PXP using big debt load to buy BP's U.S. Gulf wells for $5.5 billion
(Reuters) - Plains Exploration & Production Co PXP.N will borrow $7 billion -- more than its market value -- to buy BP Plc's stake in some deepwater Gulf of Mexico wells in a $5.55 billion deal that will triple its crude production and boost its power in the North American energy market.
Shares of Plains, known by its ticker symbol "PXP," fell more than 10 percent on Monday as investors worried about the steep price of the deal and the debt load, which exceeds PXP's $4.66 billion market cap, that will fund the acquisition and other company needs.
BP is selling the large network of oil exploration rigs to help pay damages for the worst offshore oil spill in U.S. history. The deal will put Plains Exploration into the energy industry big leagues with Anadarko Petroleum Corp (APC.N), Devon Energy Corp (DVN.N) and other large independent oil and natural gas producers.
Roughly two-thirds of PXP's operations will now be in the Gulf, with one-third on land, and daily production will triple to 300,000 barrels of oil equivalent per day. The deal is part of the company's strategy to focus on lucrative crude oil instead of natural gas, which has seen prices tumble to the lowest in a decade.
PXP Chief Executive James Flores touted the new assets to investors on a conference call, saying they are superior to peers' holdings in the Gulf.
"This is not your brother's Gulf of Mexico," Flores said. "This has very long life and we have a well-developed plan for the next eight years."

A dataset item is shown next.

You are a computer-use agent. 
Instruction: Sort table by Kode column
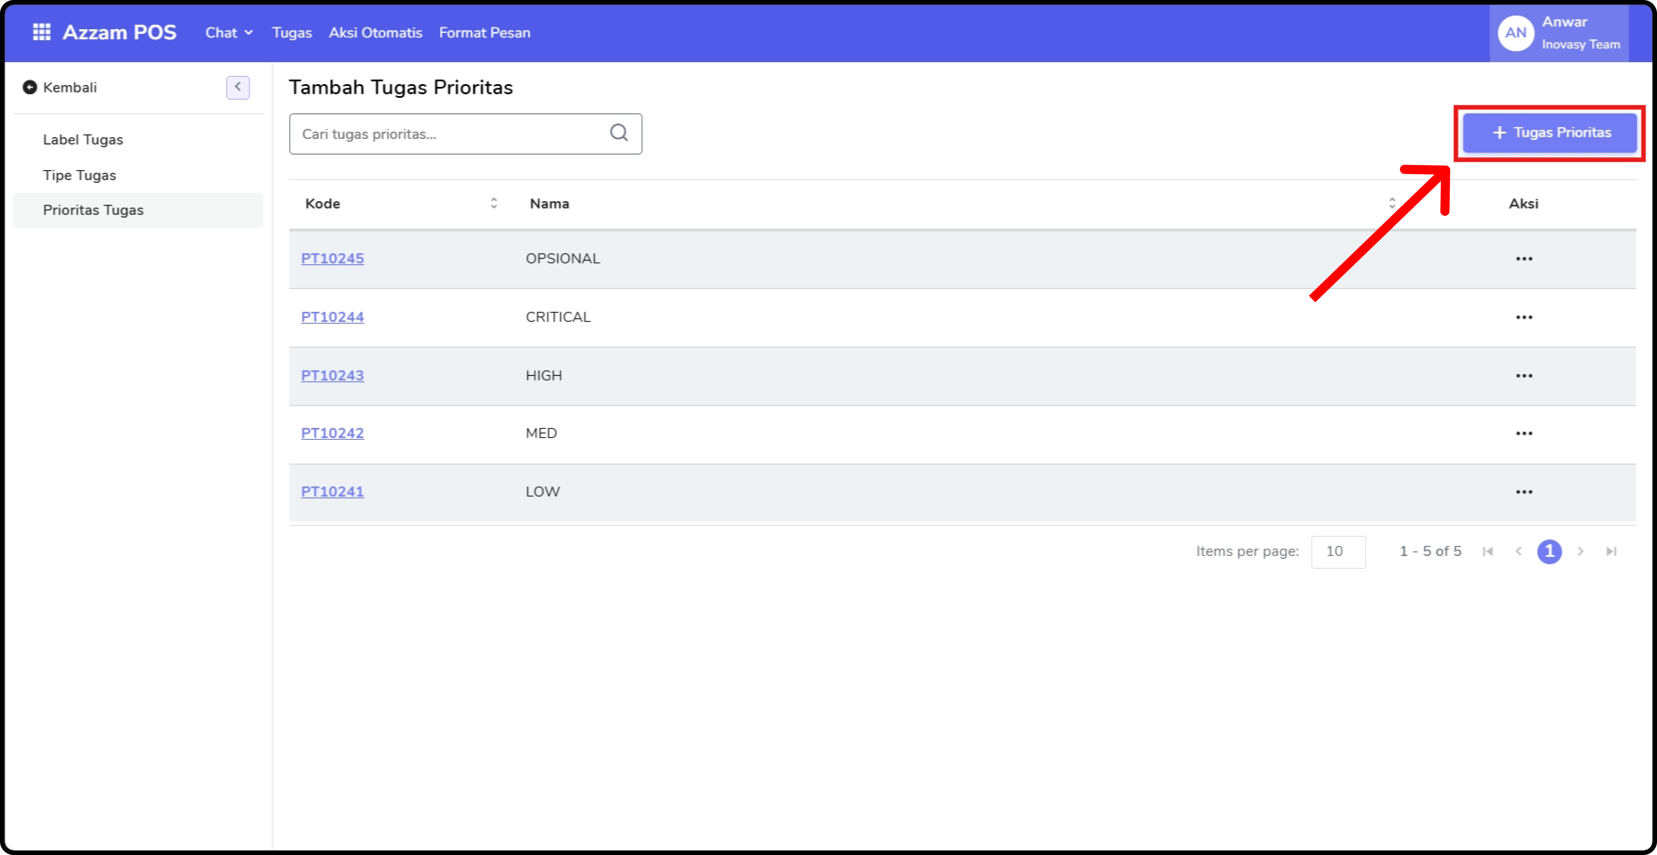click(x=493, y=203)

Flores has been CEO for nine years and owns roughly 0.9 percent of outstanding PXP shares. The stock is mostly held by institutional investors, including Vanguard and BlackRock Inc (BLK.N).

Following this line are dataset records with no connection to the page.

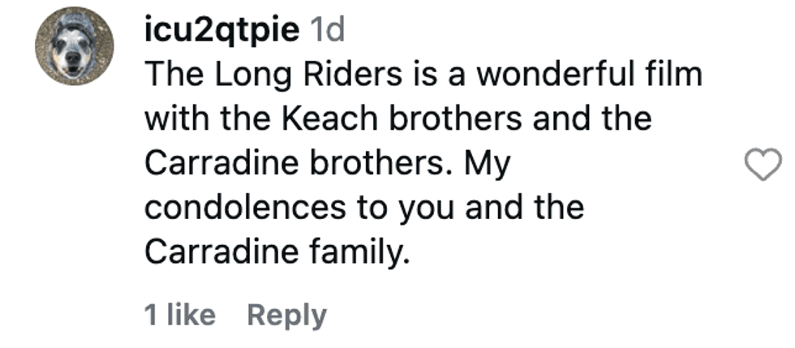Viewport: 795px width, 348px height.
Task: Click the word "My" in the comment
Action: [x=488, y=163]

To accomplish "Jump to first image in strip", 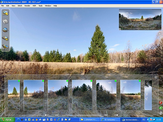I will (x=47, y=115).

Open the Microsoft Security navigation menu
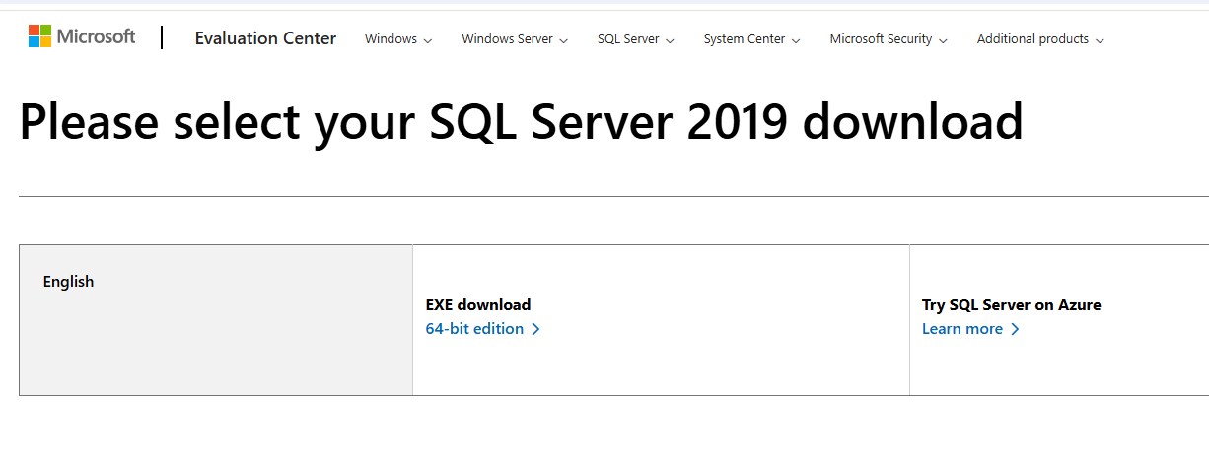tap(889, 39)
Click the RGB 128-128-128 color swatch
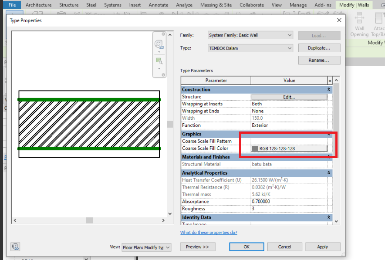 coord(255,148)
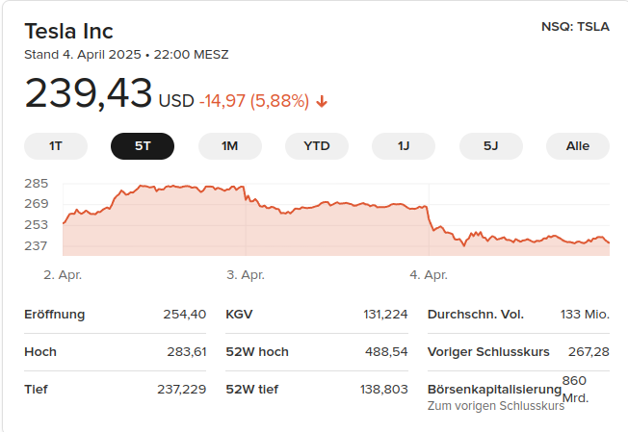Click the KGV row label

(239, 315)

Formed in 2002 by a tax-free spinoff from Plains Resources Inc, PXP has traditionally focused on oil drilling in Southern California.
PXP bought Nuevo Energy Inc and 3TEC Energy Corp in the first few years after gaining independence, boosting its portfolio's size and whetting its appetite for growth by acquisition. Each of those deals was for less than $1 billion, making Monday's buyout PXP's largest acquisition to date.
Plains Resources, which is heavily involved in oil and natural gas transportation, was itself bought in 2004 by Vulcan Energy, part of Microsoft Corp (MSFT.O) co-founder Paul Allen's Vulcan Capital investment fund.
The deal helps London-based BP shed smaller, older assets to focus on a smaller number of more lucrative wells in the Gulf. It also helps the company reach its goal of raising $38 billion from asset sales to pay for damages from the 2010 oil spill in the Gulf of Mexico in which 11 people died and 4.9 million barrels of oil spewed from the mile-deep (1.6 km-deep) Macondo well.
PXP executives on Monday tried to assuage investor concern about the large debt load for the deal by outlining a plan to use cash flow in 2013 and 2014 to retire borrowings.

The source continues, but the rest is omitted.